* DATA EXTRACT *
◆ ◆ ◆

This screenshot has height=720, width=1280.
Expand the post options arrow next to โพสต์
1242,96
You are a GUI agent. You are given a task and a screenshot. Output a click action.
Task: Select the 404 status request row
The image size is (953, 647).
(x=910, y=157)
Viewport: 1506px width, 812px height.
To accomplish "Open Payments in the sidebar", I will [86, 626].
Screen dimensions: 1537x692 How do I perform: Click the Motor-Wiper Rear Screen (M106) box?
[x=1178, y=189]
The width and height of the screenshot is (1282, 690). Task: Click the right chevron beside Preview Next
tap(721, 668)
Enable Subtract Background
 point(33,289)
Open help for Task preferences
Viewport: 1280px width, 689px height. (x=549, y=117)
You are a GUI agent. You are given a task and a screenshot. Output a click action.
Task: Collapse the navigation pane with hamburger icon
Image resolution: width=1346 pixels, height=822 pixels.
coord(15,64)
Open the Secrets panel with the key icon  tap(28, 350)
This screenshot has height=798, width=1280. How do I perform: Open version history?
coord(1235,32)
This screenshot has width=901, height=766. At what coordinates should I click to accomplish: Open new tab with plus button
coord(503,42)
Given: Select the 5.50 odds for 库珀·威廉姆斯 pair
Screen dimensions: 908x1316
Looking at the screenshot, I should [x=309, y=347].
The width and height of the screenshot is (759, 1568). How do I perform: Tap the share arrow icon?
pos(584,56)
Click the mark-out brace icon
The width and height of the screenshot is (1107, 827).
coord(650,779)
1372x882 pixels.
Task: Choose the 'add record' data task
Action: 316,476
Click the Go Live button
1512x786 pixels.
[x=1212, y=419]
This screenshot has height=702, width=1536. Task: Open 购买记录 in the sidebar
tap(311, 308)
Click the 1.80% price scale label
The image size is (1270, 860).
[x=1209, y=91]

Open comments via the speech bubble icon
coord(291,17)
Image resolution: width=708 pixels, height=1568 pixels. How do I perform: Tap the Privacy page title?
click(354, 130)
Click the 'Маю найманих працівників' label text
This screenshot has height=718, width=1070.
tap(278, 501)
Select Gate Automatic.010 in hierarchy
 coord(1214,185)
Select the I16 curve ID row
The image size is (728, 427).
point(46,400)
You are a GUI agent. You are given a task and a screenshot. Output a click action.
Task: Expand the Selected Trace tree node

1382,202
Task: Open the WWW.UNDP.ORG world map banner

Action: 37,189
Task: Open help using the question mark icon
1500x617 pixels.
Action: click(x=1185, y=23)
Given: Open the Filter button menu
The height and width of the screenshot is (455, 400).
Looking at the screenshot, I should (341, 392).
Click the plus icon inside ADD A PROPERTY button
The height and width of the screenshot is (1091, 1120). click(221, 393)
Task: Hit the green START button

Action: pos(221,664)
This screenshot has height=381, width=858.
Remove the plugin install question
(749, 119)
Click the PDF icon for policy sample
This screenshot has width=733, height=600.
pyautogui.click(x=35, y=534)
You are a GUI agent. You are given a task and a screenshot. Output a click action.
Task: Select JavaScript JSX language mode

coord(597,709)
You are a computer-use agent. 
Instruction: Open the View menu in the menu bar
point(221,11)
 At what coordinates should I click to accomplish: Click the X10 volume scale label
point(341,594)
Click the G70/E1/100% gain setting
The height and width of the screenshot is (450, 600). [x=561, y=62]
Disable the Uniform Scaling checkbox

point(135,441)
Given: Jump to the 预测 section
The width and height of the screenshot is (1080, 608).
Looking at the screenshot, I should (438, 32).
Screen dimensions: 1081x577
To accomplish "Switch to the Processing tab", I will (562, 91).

◆ ◆ ◆

* SHORT PROBLEM *
Write out all of the data above again, putting "screen-control agent" wherever "GUI agent" appears and leaving everything else the same.

* OUTPUT BELOW *
This screenshot has height=720, width=1280.
Expand the post options arrow next to โพสต์
1242,96
You are a screen-control agent. You are given a task and a screenshot. Output a click action.
Task: Select the 404 status request row
The image size is (953, 647).
(x=910, y=157)
Viewport: 1506px width, 812px height.
To accomplish "Open Payments in the sidebar", I will [86, 626].
Screen dimensions: 1537x692 How do I perform: Click the Motor-Wiper Rear Screen (M106) box?
[x=1178, y=189]
The width and height of the screenshot is (1282, 690). Task: Click the right chevron beside Preview Next
tap(721, 668)
Enable Subtract Background
 point(33,289)
Open help for Task preferences
Viewport: 1280px width, 689px height. (x=549, y=117)
You are a screen-control agent. You are given a task and a screenshot. Output a click action.
Task: Collapse the navigation pane with hamburger icon
Image resolution: width=1346 pixels, height=822 pixels.
coord(15,64)
Open the Secrets panel with the key icon  tap(28, 350)
This screenshot has height=798, width=1280. How do I perform: Open version history?
coord(1235,32)
This screenshot has width=901, height=766. At what coordinates should I click to accomplish: Open new tab with plus button
coord(503,42)
Given: Select the 5.50 odds for 库珀·威廉姆斯 pair
Screen dimensions: 908x1316
Looking at the screenshot, I should [x=309, y=347].
The width and height of the screenshot is (759, 1568). How do I perform: Tap the share arrow icon?
pos(584,56)
Click the mark-out brace icon
The width and height of the screenshot is (1107, 827).
coord(650,779)
1372x882 pixels.
Task: Choose the 'add record' data task
Action: 316,476
Click the Go Live button
1512x786 pixels.
[x=1212, y=419]
This screenshot has height=702, width=1536. Task: Open 购买记录 in the sidebar
tap(311, 308)
Click the 1.80% price scale label
The image size is (1270, 860).
[x=1209, y=91]

Open comments via the speech bubble icon
coord(291,17)
Image resolution: width=708 pixels, height=1568 pixels. How do I perform: Tap the Privacy page title?
click(354, 130)
Click the 'Маю найманих працівників' label text
This screenshot has height=718, width=1070.
tap(278, 501)
Select Gate Automatic.010 in hierarchy
 coord(1214,185)
Select the I16 curve ID row
The image size is (728, 427).
point(46,400)
You are a screen-control agent. You are given a task and a screenshot. Output a click action.
Task: Expand the Selected Trace tree node

1382,202
Task: Open the WWW.UNDP.ORG world map banner

Action: 37,189
Task: Open help using the question mark icon
1500x617 pixels.
Action: click(x=1185, y=23)
Given: Open the Filter button menu
The height and width of the screenshot is (455, 400).
Looking at the screenshot, I should (341, 392).
Click the plus icon inside ADD A PROPERTY button
The height and width of the screenshot is (1091, 1120). click(221, 393)
Task: Hit the green START button

Action: pos(221,664)
This screenshot has height=381, width=858.
Remove the plugin install question
(749, 119)
Click the PDF icon for policy sample
This screenshot has width=733, height=600.
pyautogui.click(x=35, y=534)
You are a screen-control agent. You are given a task and a screenshot. Output a click action.
Task: Select JavaScript JSX language mode

coord(597,709)
You are a computer-use agent. 
Instruction: Open the View menu in the menu bar
point(221,11)
 At what coordinates should I click to accomplish: Click the X10 volume scale label
point(341,594)
Click the G70/E1/100% gain setting
The height and width of the screenshot is (450, 600). [x=561, y=62]
Disable the Uniform Scaling checkbox

point(135,441)
Given: Jump to the 预测 section
The width and height of the screenshot is (1080, 608).
Looking at the screenshot, I should (438, 32).
Screen dimensions: 1081x577
To accomplish "Switch to the Processing tab", I will (562, 91).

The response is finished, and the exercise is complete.